* Begin *

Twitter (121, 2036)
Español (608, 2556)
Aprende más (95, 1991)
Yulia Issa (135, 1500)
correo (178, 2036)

* End *
* Begin *

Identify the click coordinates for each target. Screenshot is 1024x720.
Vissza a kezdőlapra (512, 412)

* End *

* Required work
Please copy the material from the line with "Identify the click" to the line with "Vissza a kezdőlapra (512, 412)", reproducing those lines word for word.

* Reply to the task
Identify the click coordinates for each target. Screenshot is 1024x720.
Vissza a kezdőlapra (512, 412)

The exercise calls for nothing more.